▶ [Goal of the exercise]
Every entry in the data below needs to be repeated exactly.

┌─ Records

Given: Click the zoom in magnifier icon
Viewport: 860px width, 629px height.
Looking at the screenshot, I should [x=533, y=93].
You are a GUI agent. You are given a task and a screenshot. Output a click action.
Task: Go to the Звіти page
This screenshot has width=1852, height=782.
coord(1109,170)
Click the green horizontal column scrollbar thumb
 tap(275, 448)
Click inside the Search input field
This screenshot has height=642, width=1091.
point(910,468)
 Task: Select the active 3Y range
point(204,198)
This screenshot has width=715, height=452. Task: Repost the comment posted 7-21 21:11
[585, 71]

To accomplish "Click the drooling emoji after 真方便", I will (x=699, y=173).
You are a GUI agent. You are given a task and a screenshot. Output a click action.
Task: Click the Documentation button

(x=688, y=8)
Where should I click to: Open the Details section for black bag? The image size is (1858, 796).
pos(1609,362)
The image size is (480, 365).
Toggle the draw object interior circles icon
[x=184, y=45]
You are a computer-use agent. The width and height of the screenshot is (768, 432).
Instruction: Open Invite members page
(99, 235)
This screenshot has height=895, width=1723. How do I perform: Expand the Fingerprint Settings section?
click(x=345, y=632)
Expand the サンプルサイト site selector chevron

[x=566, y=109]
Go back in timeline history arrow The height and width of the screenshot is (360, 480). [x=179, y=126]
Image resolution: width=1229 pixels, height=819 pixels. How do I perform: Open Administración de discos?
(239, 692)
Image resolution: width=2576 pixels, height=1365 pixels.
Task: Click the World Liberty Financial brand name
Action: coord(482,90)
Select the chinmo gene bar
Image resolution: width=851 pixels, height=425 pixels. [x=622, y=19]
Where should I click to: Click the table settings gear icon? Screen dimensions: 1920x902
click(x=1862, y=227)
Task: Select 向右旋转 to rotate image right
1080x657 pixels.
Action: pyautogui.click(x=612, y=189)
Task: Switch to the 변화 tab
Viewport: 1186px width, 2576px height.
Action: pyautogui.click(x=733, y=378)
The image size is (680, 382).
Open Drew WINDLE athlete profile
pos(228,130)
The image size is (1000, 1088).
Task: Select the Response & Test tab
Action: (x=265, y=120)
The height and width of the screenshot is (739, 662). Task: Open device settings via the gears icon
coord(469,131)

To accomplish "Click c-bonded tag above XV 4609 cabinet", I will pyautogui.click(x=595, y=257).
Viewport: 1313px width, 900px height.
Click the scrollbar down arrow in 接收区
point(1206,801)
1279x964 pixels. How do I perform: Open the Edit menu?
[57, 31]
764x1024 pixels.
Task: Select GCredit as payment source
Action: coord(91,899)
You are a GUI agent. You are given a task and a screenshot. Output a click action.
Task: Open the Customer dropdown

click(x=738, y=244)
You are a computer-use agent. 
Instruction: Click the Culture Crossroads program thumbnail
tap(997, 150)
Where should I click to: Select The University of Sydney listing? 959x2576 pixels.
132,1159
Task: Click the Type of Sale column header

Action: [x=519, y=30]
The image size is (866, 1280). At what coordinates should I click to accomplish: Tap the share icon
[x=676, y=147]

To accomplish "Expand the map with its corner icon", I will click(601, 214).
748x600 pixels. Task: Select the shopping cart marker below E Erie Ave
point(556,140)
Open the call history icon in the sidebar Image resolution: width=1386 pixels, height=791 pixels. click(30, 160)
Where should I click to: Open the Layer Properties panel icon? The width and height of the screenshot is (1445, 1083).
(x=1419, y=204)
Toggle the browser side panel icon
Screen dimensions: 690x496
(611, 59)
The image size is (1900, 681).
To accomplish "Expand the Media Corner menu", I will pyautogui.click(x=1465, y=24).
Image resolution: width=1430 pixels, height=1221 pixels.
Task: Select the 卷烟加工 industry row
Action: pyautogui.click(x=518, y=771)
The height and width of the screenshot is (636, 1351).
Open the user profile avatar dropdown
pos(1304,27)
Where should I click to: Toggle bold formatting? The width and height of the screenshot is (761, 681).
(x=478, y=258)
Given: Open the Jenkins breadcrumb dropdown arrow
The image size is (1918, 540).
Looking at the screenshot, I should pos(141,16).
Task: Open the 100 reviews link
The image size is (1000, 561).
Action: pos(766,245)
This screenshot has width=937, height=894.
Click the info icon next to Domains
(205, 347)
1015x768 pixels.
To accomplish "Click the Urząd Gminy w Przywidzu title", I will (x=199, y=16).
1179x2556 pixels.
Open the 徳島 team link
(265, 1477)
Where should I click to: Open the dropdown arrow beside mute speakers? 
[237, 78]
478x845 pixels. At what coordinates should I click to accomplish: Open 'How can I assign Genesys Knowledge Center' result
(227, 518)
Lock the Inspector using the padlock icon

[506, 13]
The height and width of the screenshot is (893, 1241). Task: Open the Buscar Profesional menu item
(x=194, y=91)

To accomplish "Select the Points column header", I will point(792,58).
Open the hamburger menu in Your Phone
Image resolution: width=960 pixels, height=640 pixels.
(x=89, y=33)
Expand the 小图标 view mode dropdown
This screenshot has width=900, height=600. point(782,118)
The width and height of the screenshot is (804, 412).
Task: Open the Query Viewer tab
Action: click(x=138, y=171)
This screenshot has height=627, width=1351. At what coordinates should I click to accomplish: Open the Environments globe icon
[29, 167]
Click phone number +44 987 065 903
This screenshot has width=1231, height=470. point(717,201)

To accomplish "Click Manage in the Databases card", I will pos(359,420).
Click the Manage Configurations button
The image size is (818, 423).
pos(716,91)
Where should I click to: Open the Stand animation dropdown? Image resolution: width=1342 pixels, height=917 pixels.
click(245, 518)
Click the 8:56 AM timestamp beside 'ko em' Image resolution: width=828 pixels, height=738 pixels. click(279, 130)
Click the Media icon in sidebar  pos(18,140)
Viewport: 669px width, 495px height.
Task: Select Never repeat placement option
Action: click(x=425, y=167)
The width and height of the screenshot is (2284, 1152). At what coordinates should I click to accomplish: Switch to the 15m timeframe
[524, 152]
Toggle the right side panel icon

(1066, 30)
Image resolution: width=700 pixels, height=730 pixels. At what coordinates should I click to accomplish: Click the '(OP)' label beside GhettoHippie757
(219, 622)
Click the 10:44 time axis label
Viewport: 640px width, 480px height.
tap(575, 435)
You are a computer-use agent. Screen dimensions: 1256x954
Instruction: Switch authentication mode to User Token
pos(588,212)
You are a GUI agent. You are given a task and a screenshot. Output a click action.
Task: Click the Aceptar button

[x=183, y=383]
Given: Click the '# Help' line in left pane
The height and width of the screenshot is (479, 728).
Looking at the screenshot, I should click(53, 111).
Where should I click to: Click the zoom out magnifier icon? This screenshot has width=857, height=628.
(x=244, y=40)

└─

▶ [Answer]
Given: Click the zoom in magnifier icon
Viewport: 860px width, 629px height.
Looking at the screenshot, I should [x=533, y=93].
You are a GUI agent. You are given a task and a screenshot. Output a click action.
Task: Go to the Звіти page
This screenshot has width=1852, height=782.
coord(1109,170)
Click the green horizontal column scrollbar thumb
 tap(275, 448)
Click inside the Search input field
This screenshot has height=642, width=1091.
point(910,468)
 Task: Select the active 3Y range
point(204,198)
This screenshot has width=715, height=452. Task: Repost the comment posted 7-21 21:11
[585, 71]

To accomplish "Click the drooling emoji after 真方便", I will (x=699, y=173).
You are a GUI agent. You are given a task and a screenshot. Output a click action.
Task: Click the Documentation button

(x=688, y=8)
Where should I click to: Open the Details section for black bag? The image size is (1858, 796).
pos(1609,362)
The image size is (480, 365).
Toggle the draw object interior circles icon
[x=184, y=45]
You are a computer-use agent. The width and height of the screenshot is (768, 432).
Instruction: Open Invite members page
(99, 235)
This screenshot has height=895, width=1723. How do I perform: Expand the Fingerprint Settings section?
click(x=345, y=632)
Expand the サンプルサイト site selector chevron

[x=566, y=109]
Go back in timeline history arrow The height and width of the screenshot is (360, 480). [x=179, y=126]
Image resolution: width=1229 pixels, height=819 pixels. How do I perform: Open Administración de discos?
(239, 692)
Image resolution: width=2576 pixels, height=1365 pixels.
Task: Click the World Liberty Financial brand name
Action: coord(482,90)
Select the chinmo gene bar
Image resolution: width=851 pixels, height=425 pixels. [x=622, y=19]
Where should I click to: Click the table settings gear icon? Screen dimensions: 1920x902
click(x=1862, y=227)
Task: Select 向右旋转 to rotate image right
1080x657 pixels.
Action: pyautogui.click(x=612, y=189)
Task: Switch to the 변화 tab
Viewport: 1186px width, 2576px height.
Action: pyautogui.click(x=733, y=378)
The image size is (680, 382).
Open Drew WINDLE athlete profile
pos(228,130)
The image size is (1000, 1088).
Task: Select the Response & Test tab
Action: (x=265, y=120)
The height and width of the screenshot is (739, 662). Task: Open device settings via the gears icon
coord(469,131)

To accomplish "Click c-bonded tag above XV 4609 cabinet", I will pyautogui.click(x=595, y=257).
Viewport: 1313px width, 900px height.
Click the scrollbar down arrow in 接收区
point(1206,801)
1279x964 pixels. How do I perform: Open the Edit menu?
[57, 31]
764x1024 pixels.
Task: Select GCredit as payment source
Action: coord(91,899)
You are a GUI agent. You are given a task and a screenshot. Output a click action.
Task: Open the Customer dropdown

click(x=738, y=244)
You are a computer-use agent. 
Instruction: Click the Culture Crossroads program thumbnail
tap(997, 150)
Where should I click to: Select The University of Sydney listing? 959x2576 pixels.
132,1159
Task: Click the Type of Sale column header

Action: [x=519, y=30]
The image size is (866, 1280). At what coordinates should I click to accomplish: Tap the share icon
[x=676, y=147]

To accomplish "Expand the map with its corner icon", I will click(601, 214).
748x600 pixels. Task: Select the shopping cart marker below E Erie Ave
point(556,140)
Open the call history icon in the sidebar Image resolution: width=1386 pixels, height=791 pixels. click(30, 160)
Where should I click to: Open the Layer Properties panel icon? The width and height of the screenshot is (1445, 1083).
(x=1419, y=204)
Toggle the browser side panel icon
Screen dimensions: 690x496
(611, 59)
The image size is (1900, 681).
To accomplish "Expand the Media Corner menu", I will pyautogui.click(x=1465, y=24).
Image resolution: width=1430 pixels, height=1221 pixels.
Task: Select the 卷烟加工 industry row
Action: pyautogui.click(x=518, y=771)
The height and width of the screenshot is (636, 1351).
Open the user profile avatar dropdown
pos(1304,27)
Where should I click to: Toggle bold formatting? The width and height of the screenshot is (761, 681).
(x=478, y=258)
Given: Open the Jenkins breadcrumb dropdown arrow
The image size is (1918, 540).
Looking at the screenshot, I should pos(141,16).
Task: Open the 100 reviews link
The image size is (1000, 561).
Action: pos(766,245)
This screenshot has width=937, height=894.
Click the info icon next to Domains
(205, 347)
1015x768 pixels.
To accomplish "Click the Urząd Gminy w Przywidzu title", I will (x=199, y=16).
1179x2556 pixels.
Open the 徳島 team link
(265, 1477)
Where should I click to: Open the dropdown arrow beside mute speakers? 
[237, 78]
478x845 pixels. At what coordinates should I click to accomplish: Open 'How can I assign Genesys Knowledge Center' result
(227, 518)
Lock the Inspector using the padlock icon

[506, 13]
The height and width of the screenshot is (893, 1241). Task: Open the Buscar Profesional menu item
(x=194, y=91)

To accomplish "Select the Points column header", I will point(792,58).
Open the hamburger menu in Your Phone
Image resolution: width=960 pixels, height=640 pixels.
(x=89, y=33)
Expand the 小图标 view mode dropdown
This screenshot has width=900, height=600. point(782,118)
The width and height of the screenshot is (804, 412).
Task: Open the Query Viewer tab
Action: click(x=138, y=171)
This screenshot has height=627, width=1351. At what coordinates should I click to accomplish: Open the Environments globe icon
[29, 167]
Click phone number +44 987 065 903
This screenshot has width=1231, height=470. point(717,201)

To accomplish "Click Manage in the Databases card", I will pos(359,420).
Click the Manage Configurations button
The image size is (818, 423).
pos(716,91)
Where should I click to: Open the Stand animation dropdown? Image resolution: width=1342 pixels, height=917 pixels.
click(245, 518)
Click the 8:56 AM timestamp beside 'ko em' Image resolution: width=828 pixels, height=738 pixels. click(279, 130)
Click the Media icon in sidebar  pos(18,140)
Viewport: 669px width, 495px height.
Task: Select Never repeat placement option
Action: click(x=425, y=167)
The width and height of the screenshot is (2284, 1152). At what coordinates should I click to accomplish: Switch to the 15m timeframe
[524, 152]
Toggle the right side panel icon

(1066, 30)
Image resolution: width=700 pixels, height=730 pixels. At what coordinates should I click to accomplish: Click the '(OP)' label beside GhettoHippie757
(219, 622)
Click the 10:44 time axis label
Viewport: 640px width, 480px height.
tap(575, 435)
You are a computer-use agent. Screen dimensions: 1256x954
Instruction: Switch authentication mode to User Token
pos(588,212)
You are a GUI agent. You are given a task and a screenshot. Output a click action.
Task: Click the Aceptar button

[x=183, y=383]
Given: Click the '# Help' line in left pane
The height and width of the screenshot is (479, 728).
Looking at the screenshot, I should click(53, 111).
Where should I click to: Click the zoom out magnifier icon? This screenshot has width=857, height=628.
(x=244, y=40)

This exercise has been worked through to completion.